Er lebt ein gutes Leben, hat ein Haus, einen Pool und jeden Tag Sonne. Das Meer ist nur 100 Meter entfernt. So gut geht es Richard Oschwald (74) nur, weil er in den Senegal auswanderte. «In der Schweiz wäre ich eine arme Maus, müsste in einer kleinen Wohnung leben und jeden Rappen umdrehen», erzählt der 74-Jährige. Denn: Er lebt mit nur 1915 Franken im Monat. Damit kommt er im westafrikanischen Staat gut über die Runden. «Ich lebe hier nicht als reicher Mann. Aber es geht mir gut. Auch das Wetter ist grandios.»
Richard Oschwald war früher Spitzenkoch. Im Waadtland machte er die Lehre, kochte in Montreux für die Stars. «Für Charlie Chaplin habe ich bestimmt 300 Mal gekocht. Auch Michel Simon gehörte zu meinen Freunden.»
In seinem Berufsleben führte Oschwald mehrere Restaurants im Welschen, gewann grosse Kochwettbewerbe. «In den 80ern führte ich gleichzeitig drei Restaurants und hatte 25 Angestellte. Heute frage ich mich, wie ich das alles schaffte.» Zuletzt besass er ein Hotel im Berner Jura und ein Restaurant in Neuenburg. Dann kam in den 90er-Jahren der Autounfall, der alles veränderte.
Keine zweite Säule, nur AHV
«Ich brach mir zweimal den Rücken, verlor alles und lebte fortan mit einer kleinen Rente. Weil ich als Selbstständiger keine Pensionskasse hatte, habe ich heute nur noch die AHV.»
Diese Lebensumstände brachten Richard Oschwald dazu, nach Südfrankreich auszuwandern. «Das warme Klima war zudem besser für meinen Rücken. In der Schweiz schmerzen mich alle Knochen, sobald es kalt und regnerisch wird.» Seine Frau, die er in Frankreich kennenlernte, ist Senegalesin. Im Jahr 2000 reiste Oschwald mit ihr zum ersten Mal nach Dakar. Dem Paar gefiel es so gut, dass sie begannen, im Senegal ein Haus zu bauen. 2005 wanderten sie definitiv aus.
«Hier ist alles zehnmal billiger als in der Schweiz. Zum Glück hatte ich noch etwas Geld von der Unfall-Versicherung und aus einer Lebensversicherung – das steckt nun in meinem Haus im Senegal.» Leider entschied sich seine Frau nach einem Jahr aber zur Rückkehr nach Südfrankreich.
Einsamkeit nagte an ihm
«Das war schon etwas hart. Ich war ja erst kurz dort und hatte noch kaum Freunde.
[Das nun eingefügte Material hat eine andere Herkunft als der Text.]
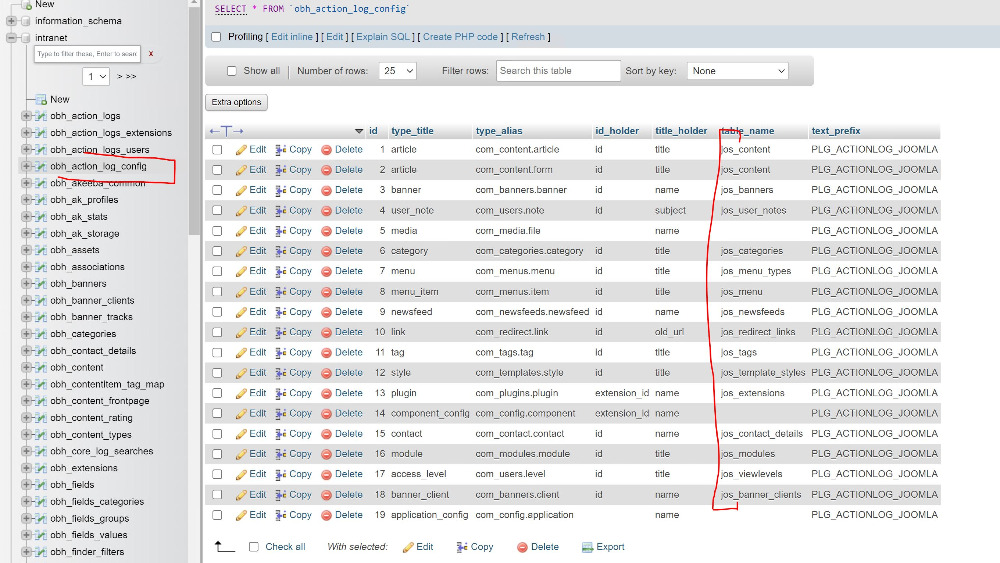Sort by the table_name column header
This screenshot has height=563, width=1000.
(x=748, y=131)
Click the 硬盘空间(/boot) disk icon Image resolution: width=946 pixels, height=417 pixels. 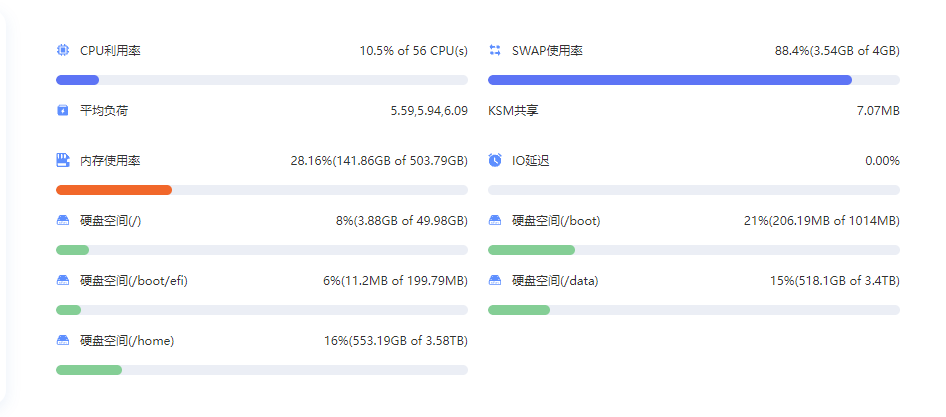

Als Mensch, der immer von vielen anderen umgeben war, nagte die Einsamkeit sehr an mir.» Doch dann lernte Oschwald langsam Leute kennen – auch, weil er noch drei Ferienwohnungen vermietete. «Es kamen zum Beispiel Schweizer Touristen und Freunde zu mir in die Ferien. Zudem hat es in meinem Quartier noch andere Auswanderer. Mit der Zeit knüpfte ich wieder Kontakte. Heute habe ich hier einen Freundeskreis.»
In die Schweiz reist er ein- bis zweimal pro Jahr, um seine erwachsenen Kinder zu besuchen. «Sie sind ja schon zwischen 45 und 55 Jahre alt, die brauchen mich zum Glück nicht mehr so sehr, wie wenn sie noch jünger wären. Auch haben wir viel per Whatsapp Kontakt. Es stimmt so.»
«Heute bin ich glücklich»
Ihm fehlen nur Fondue, Cervelat oder Schüblig. «Wenn mich jemand aus der Schweiz besuchen kommt, bestelle ich das bei ihnen», sagt Oschwald. Die Mentalität der Senegalesen sei aber schon anders. «Und es ist ein muslimisches Land, es wird also fünf Mal am Tag über die Lautsprecher gebetet. Aber man gewöhnt sich an alles.»
Rückblickend bereut er nichts. «Man hat mir als Kind schon beigebracht, nach vorne zu blicken. Der Fall war zwar grausam, aber das Ausland hat mich gerettet. Heute bin ich glücklich.»
Immer mehr Schweizerinnen und Schweizer wandern aus. Die Beweggründe sind sehr unterschiedlich und reichen von der Liebe für das jeweilige Land bis zu finanziellen Gründen im Alter. Auf einen Aufruf meldeten sich zahlreiche Auswanderer bei BLICK. In einer losen Serie porträtieren wir nun einige von ihnen und erzählen ihre Erlebnisse.